Gift Tax Exclusions for Individuals and Married Couples

This year, the Internal Revenue Service (IRS) allows taxpayers to give up to $13,000 (and married couples to give up to $26,000) to an unlimited number of individuals without owing federal gift tax. The allowance increases to $14,000 per person in 2013. The $5.12 million lifetime estate tax exemption is set to expire on Dec. 31, 2012, and drop to $1 million absent Congress and President Obama agreeing to a deal to avert the so-called “fiscal cliff.” Additionally, the maximum estate tax rate will increase from 35 percent to 55 percent. A lifetime gift removes the gift and future income from and appreciation on the gift from the individual's taxable estate. These gifts must be irrevocable; therefore, the giver must be confident that he or she will not need the gifted funds in the future.

“Anyone with assets of $1 million or more (which includes assets such as retirement plans and life insurance policies) will be well served to evaluate his or her estate plan before this year ends. Setting up a trust or implementing other estate planning vehicles will allow for transferring wealth to children or grandchildren with as minimal estate and gift tax consequences as allowed by law.
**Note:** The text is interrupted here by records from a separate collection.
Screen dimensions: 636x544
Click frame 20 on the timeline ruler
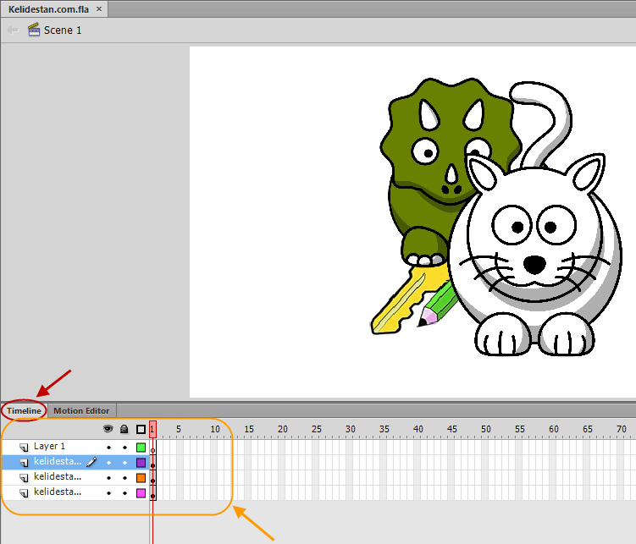click(x=282, y=429)
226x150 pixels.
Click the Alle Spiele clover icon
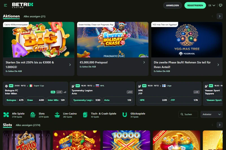pos(6,115)
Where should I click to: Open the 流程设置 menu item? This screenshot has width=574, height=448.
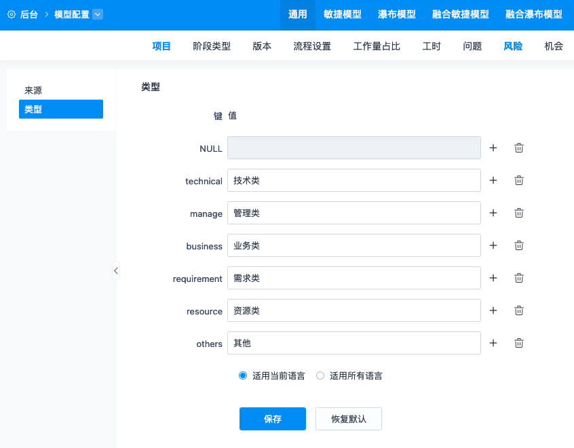click(312, 46)
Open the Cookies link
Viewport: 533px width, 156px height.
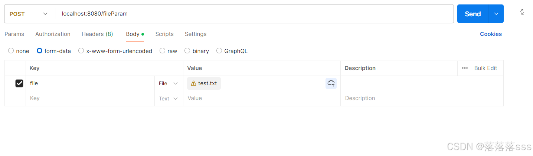(491, 34)
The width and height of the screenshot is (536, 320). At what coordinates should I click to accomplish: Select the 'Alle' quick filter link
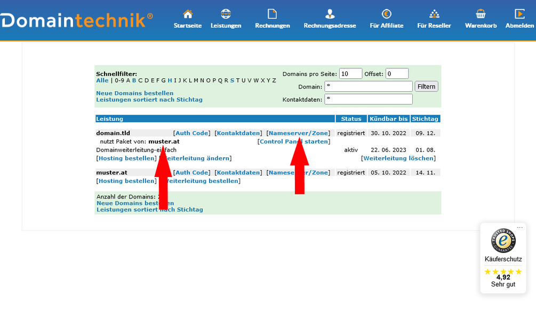pos(102,81)
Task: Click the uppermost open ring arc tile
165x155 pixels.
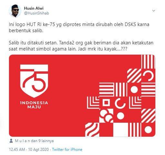Action: pos(148,76)
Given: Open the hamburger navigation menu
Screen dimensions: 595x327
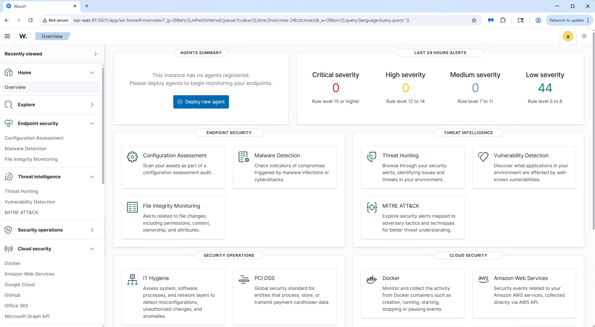Looking at the screenshot, I should tap(7, 36).
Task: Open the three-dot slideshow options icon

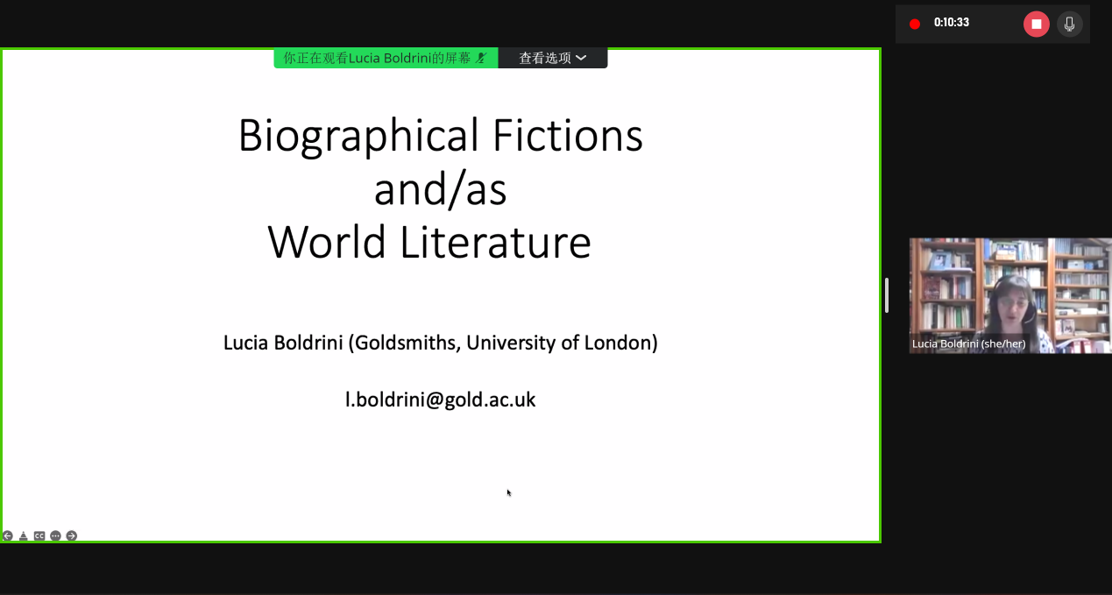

High wealth individuals may also consider the benefits of forgiving loans to family members as a means of legally reducing tax liabilities,” Moore explained.

Charitable Giving

Tax and legal professionals can also assist small businesses, family-owned businesses and individuals with planning and assigning donations to non-profit organizations to reduce their tax outlays this year and in future years.

Moore added that the extent to which charitable contributions can be deducted on the taxpayer’s income tax return varies according to a number of factors including, but not limited to, the type of charity to which the donation is made, and whether the donor is an individual or some form of business entity (such as a corporation, partnership, or limited liability company). He reminds potential donors that not all donations to “tax-exempt” organizations are deductible; therefore, he recommends seeking the guidance and counsel of a tax professional first.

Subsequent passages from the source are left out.